SF: You close this collection with one of my favorite poems, “The Listening”—it has the line “love is a kind of opening” and the speaker is standing in the snow among trees and listening to the ghosts of his father and friend. I loved that this book of elegies ended with hope.

JH: I knew how heavy some of these poems were going to be in what they’re asking from the reader. So I wanted the poems to persist through the elegies. I wanted that feeling of hope fulfilled, a feeling of joy, a feeling of wonder to return—where we leave the book, and that the emphasis is on surviving, and persistence, and recognizing the joy, and the wonder, and the weirdness within the sadness.

SF: You mentioned at your LSU reading that this was the last book in a trilogy. The first being A Parade of Hands, the second, Miscreants. Does that mean you are working in a new direction? What themes are you noticing in your new manuscript?

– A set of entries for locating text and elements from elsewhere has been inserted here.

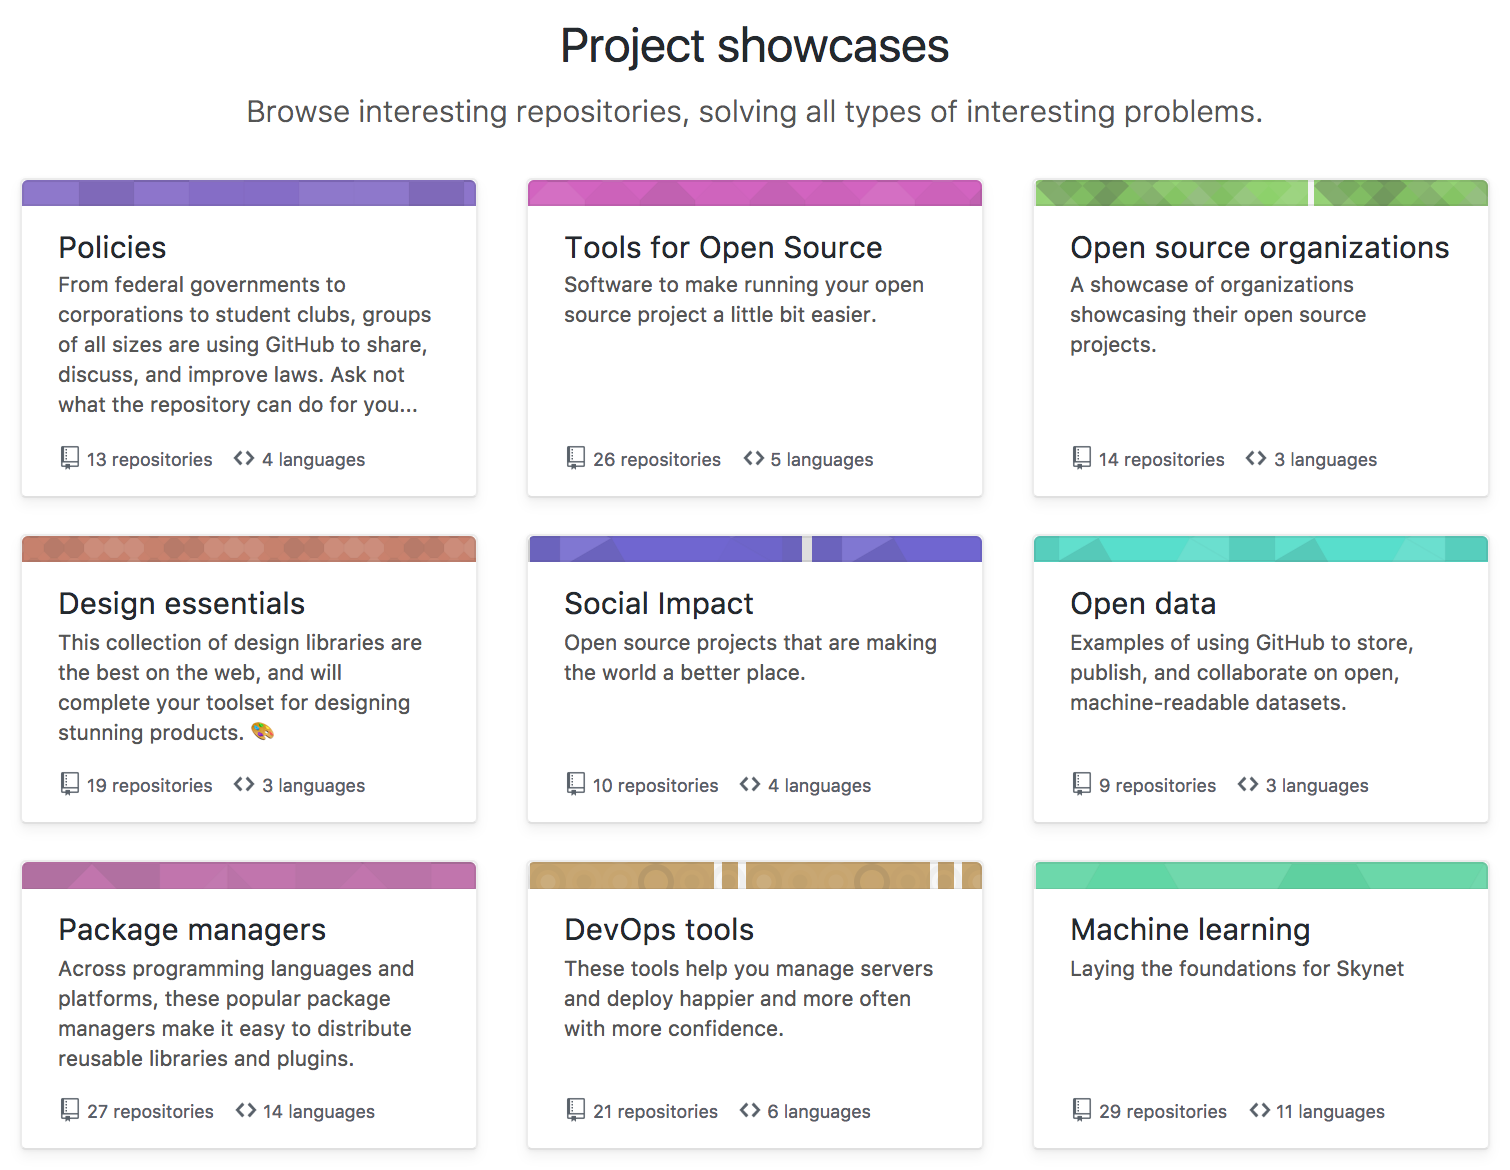
Task: Click the 19 repositories count text
Action: [150, 785]
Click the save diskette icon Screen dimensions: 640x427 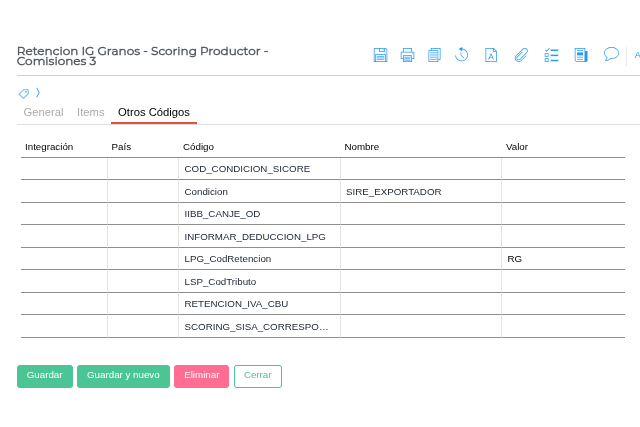380,55
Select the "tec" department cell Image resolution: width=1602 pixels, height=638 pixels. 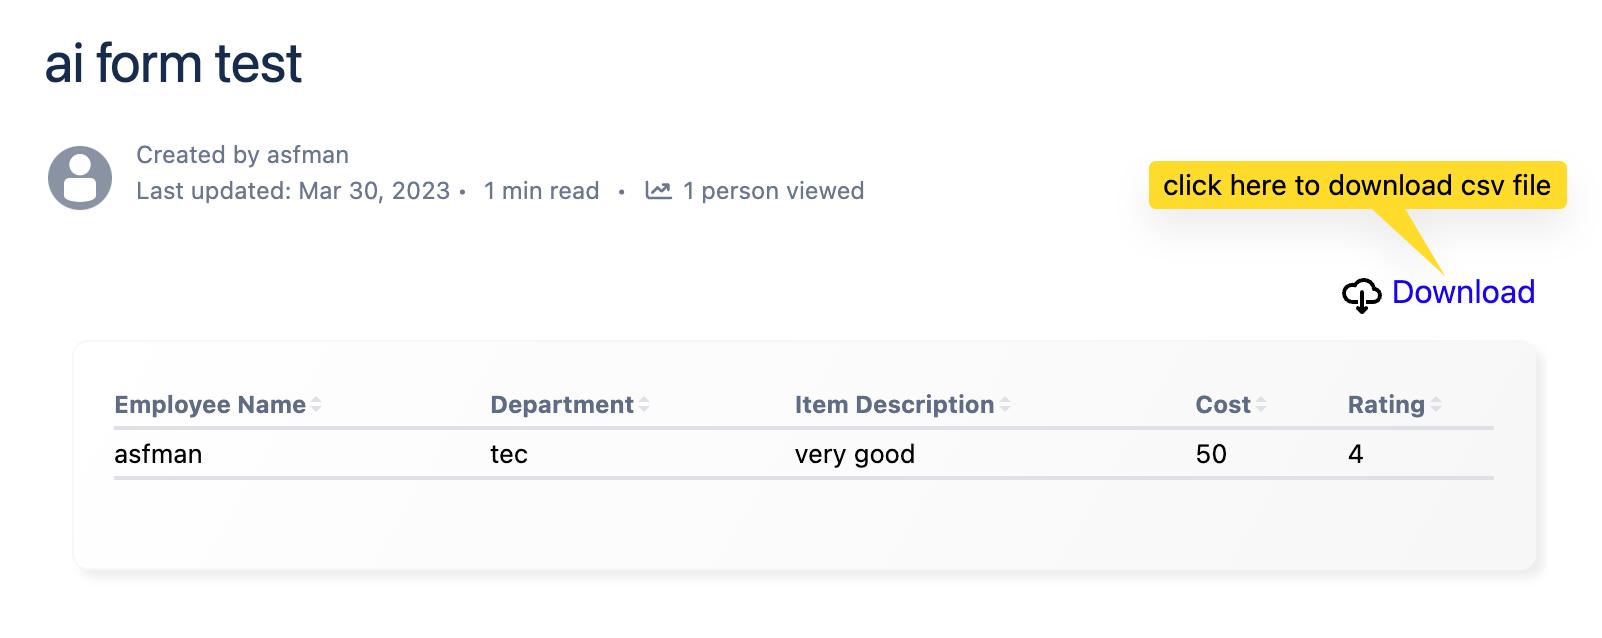pyautogui.click(x=508, y=454)
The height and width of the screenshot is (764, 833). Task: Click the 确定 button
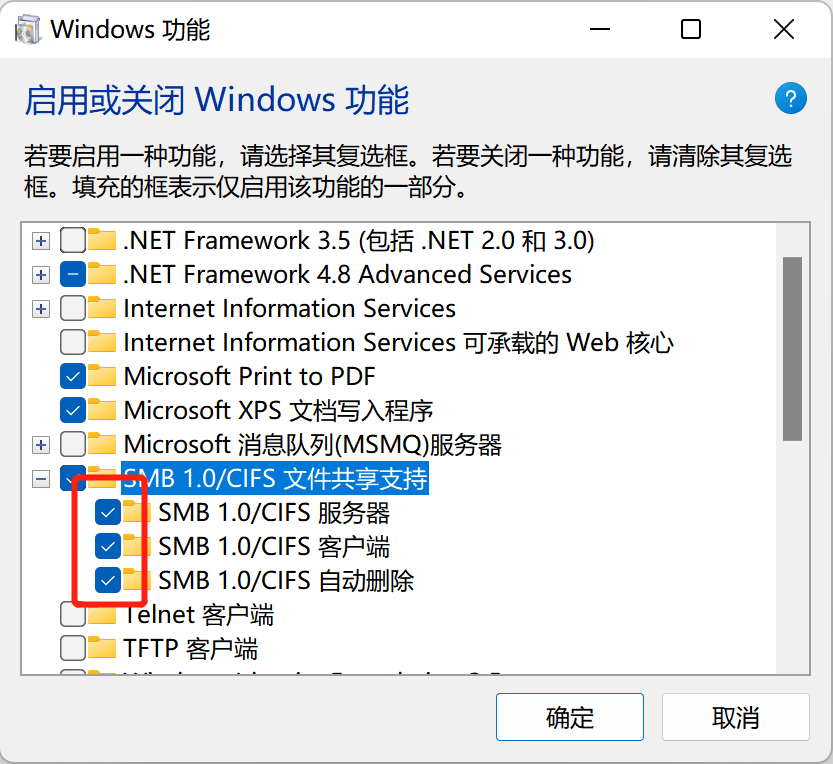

JH: I think so. Less autobiographical, or at least less overtly related to my own personal experience. So, my first book came out in 2003, and my second book came out in 2007, and I thought for sure that maybe four or five, six years later I’d have another book. Part of the process of dealing with the third book was that my former press kept saying it wasn’t ready. “This isn’t ready.” That was the response. I’m like, “What is wrong? What is wrong with these people? What is wrong with me? I don’t understand.” It was very existentially confusing. And then I realized six, seven years into it, I wasn’t writing one book of poems. I was writing three, and I just didn’t see it. I couldn’t see it. So the primary book was Last Pawn Shop in New Jersey. Then the secondary book was Radio Static, and then the rest of the poems are this third thing, and I call it right now, From the Logbook of the Ghost Ship Now. These poems are ecological, looking at environmental degradation, and then also from the other side of elegy. How do we speak when we’re speaking from the place of not just rendering a kind of desolation, but, what is the voice that comes out of desolation? These poems operate under this notion. The conceit is there’s this ghost ship floating around in a place of environmental dystopia. This is a log book, and these are the voices from the other side of that dissolution. Okay, so here’s like, a weird, philosophical problem: You see how the story of the human species ends, right? We can see it, and we can see that we’re not there yet. And so long as there’s a narrative we can tell that story, but what happens when we’re absent from that narrative? What song do we write? What’s it look like? What’s it feel like? Will it have a narrative? I don’t know. These poems are floating in this odd space. Speaking from a place that was not rendering a kind of dissolution but speaking from a place of post-dissolution poses them to be a little more lyrical. I think that’s where my poems have been residing lately in the more pressing lyric moment. I’ll have to wait until it comes to complete fruition.

***

Suzanne Frischkorn

Suzanne Frischkorn is the author of Fixed Star (JackLeg Press 2022), Girl on a Bridge, Lit Windowpane, and five chapbooks. Her honors include the Aldrich Poetry Award for her chapbook Spring Tide, selected by Mary Oliver, an Emerging Writers Fellowship from the Writer’s Center for her book Lit Windowpane, and an Individual Artist Fellowship from the Connecticut Commission on Culture and Tourism. She is an editor for $ - Poetry is Currency and serves on the Terrain.org editorial board.